Unsupervised Learning

Find model parameters using EM

The dataset below contains eruption data from old faithful.
Analysts note that old faithful erupts in certain patterns: Sometimes there are long eruptions, sometimes there are short. The eruptions are also followed by a delay that can vary accordingly.

Read in the data to get started.

data(faithful)
# investigate the old faithful eruption patterns using scatter plots, etc.  

Q1: How many clusters do you believe exist?

Q2: How did you arrive at your conclusion?

Q3 : Use Expectation Maximization clustering

Extract cluster parameters using your chosenk cluster count and report them below

rr library(EMCluster) # shortemcluster(faithful, simple.init(faithful, nclass = k))

Q4: Use dbscan to perform clustering.

rr library(dbscan) # dbscan(faithful, minPts, eps)

Report the settings you chose for minPts and epsilon, and how you arrived at them (hint: histograms and distances)

Q5: Use kmeans to perform clustering

Use the k you chose before

rr # kmeans(faithful, k) should already be available in your R environment

Q6 : Which clustering technique works the best here?

Topic Modeling

In this problem, you will use a topic model as part of a supervised learning pipeline.
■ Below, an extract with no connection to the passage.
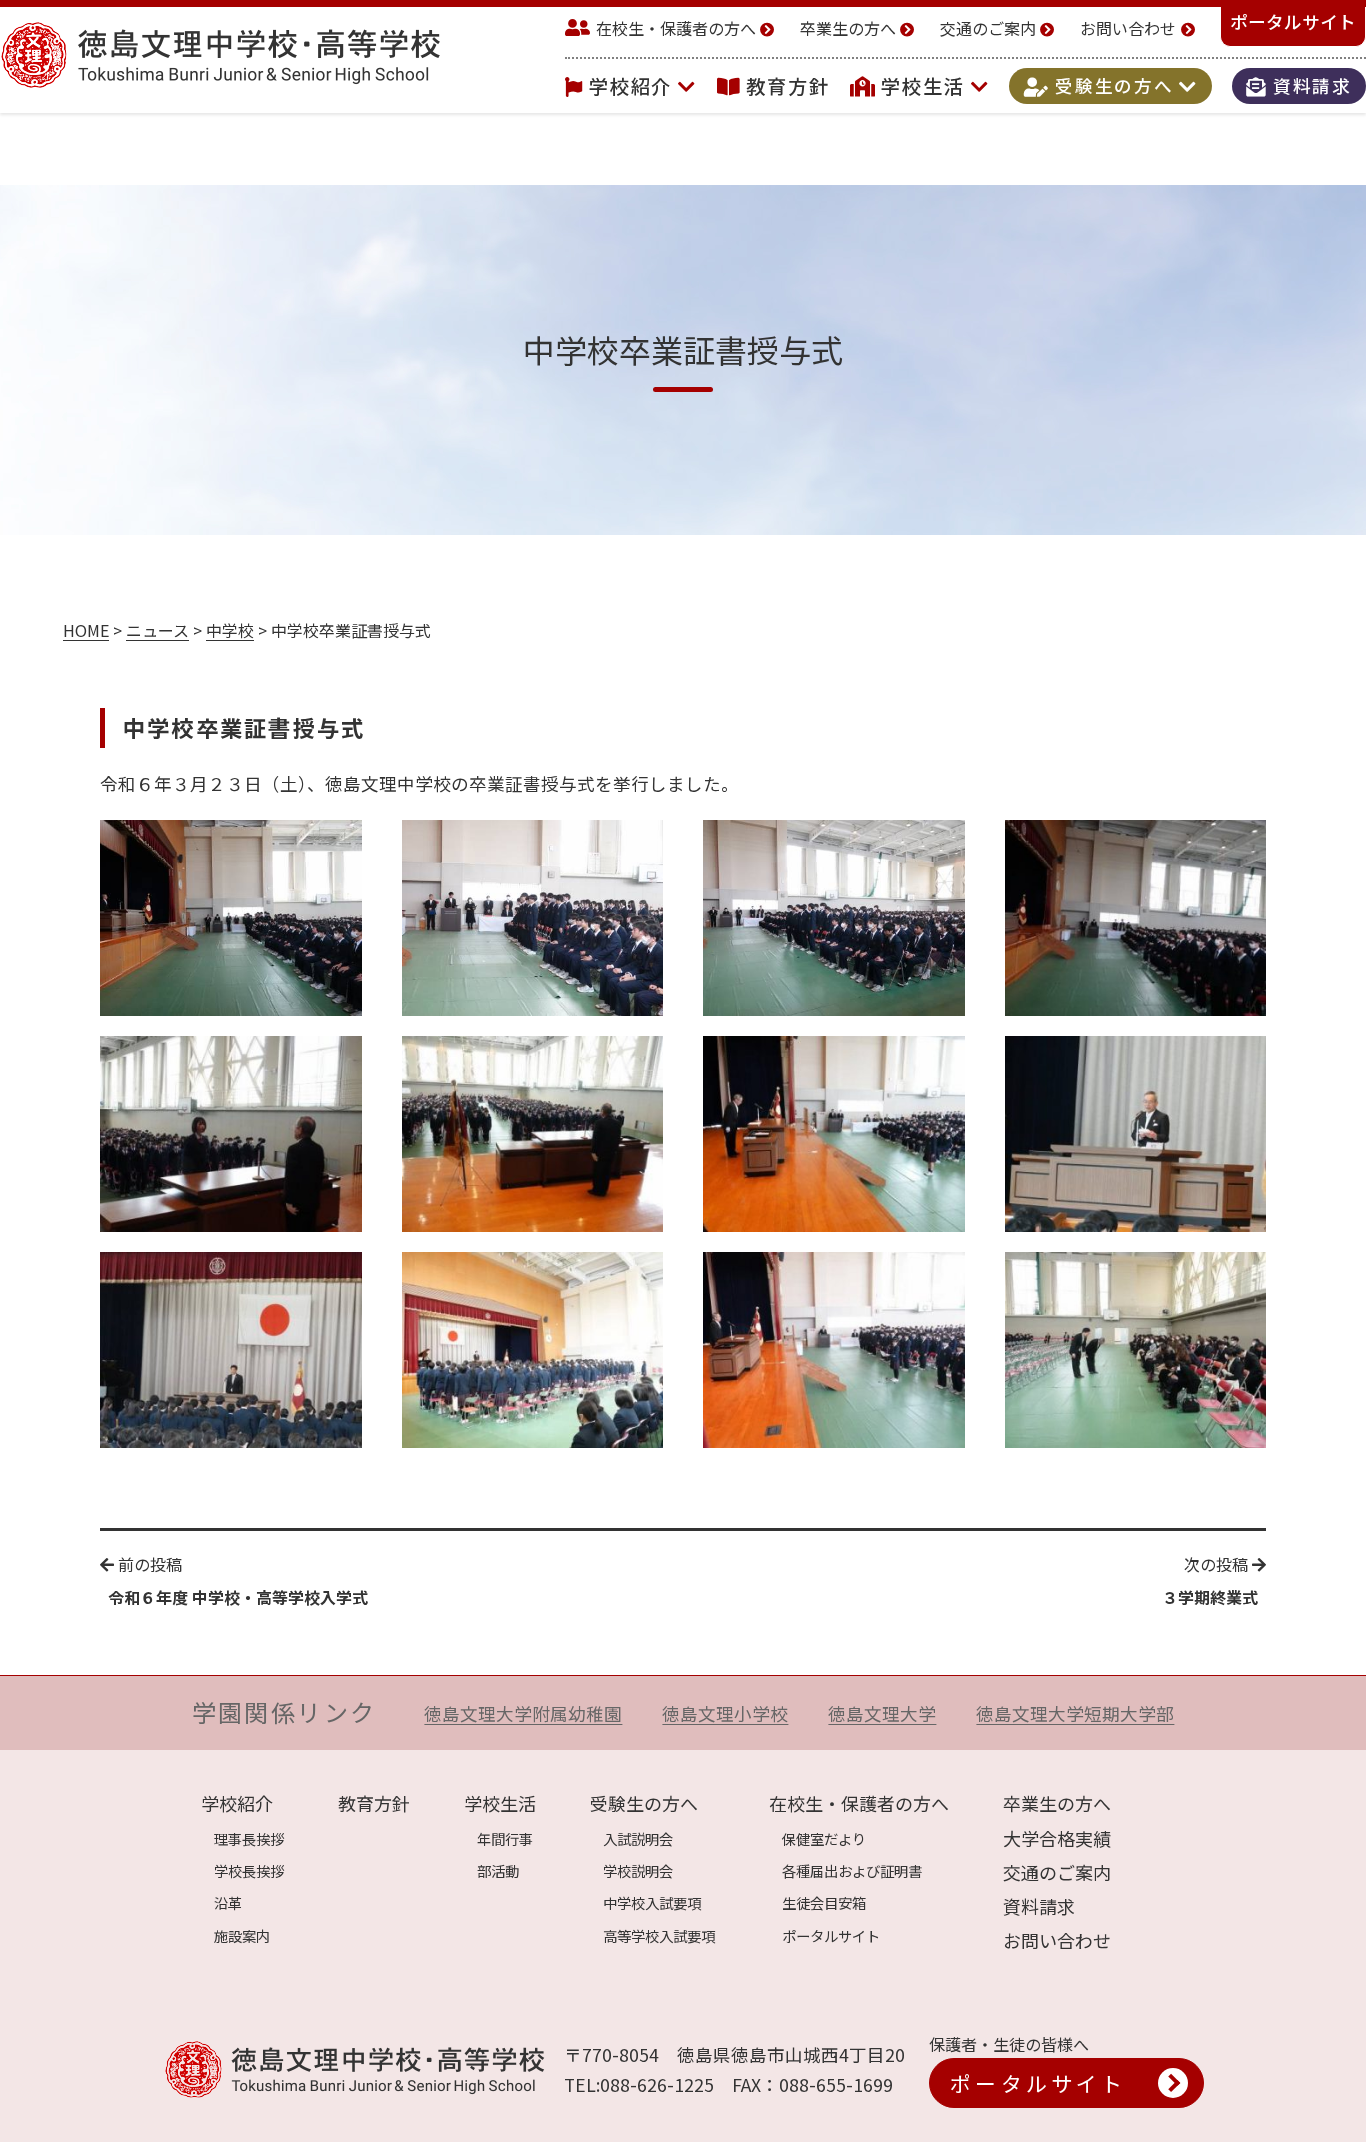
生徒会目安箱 (824, 1902)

We will use the New York Times articles that we looked at in class.

articles <- read.csv('../datasets/nyt_articles.csv', stringsAsFactors = F)

Q7: Define a target. For this problem, let’s try to predict whether or not an article appears in the “Sports” section.

Q8: Split your data into three segments: Train_1, Train_2, Test

Q9: Use the train_1 dataset to build an LDA topic model of the article content.

You get to decide how many topics to find, and what other parameters you would like to play with. You may want to use some of the functions we defined during class for examining topics.

Q10: Apply your topic model to the Train_2 datset. You may have to play around with the documentation to figure out how to do this. Hint: You want to calculate posterior probabilities for a new set of documents…

Q11: Train a logistic regression model on the topics extracted from the Train_2. That is, you are trying to model the probability that a given article is from the sports section, given the loadings on the topics you found in Q10.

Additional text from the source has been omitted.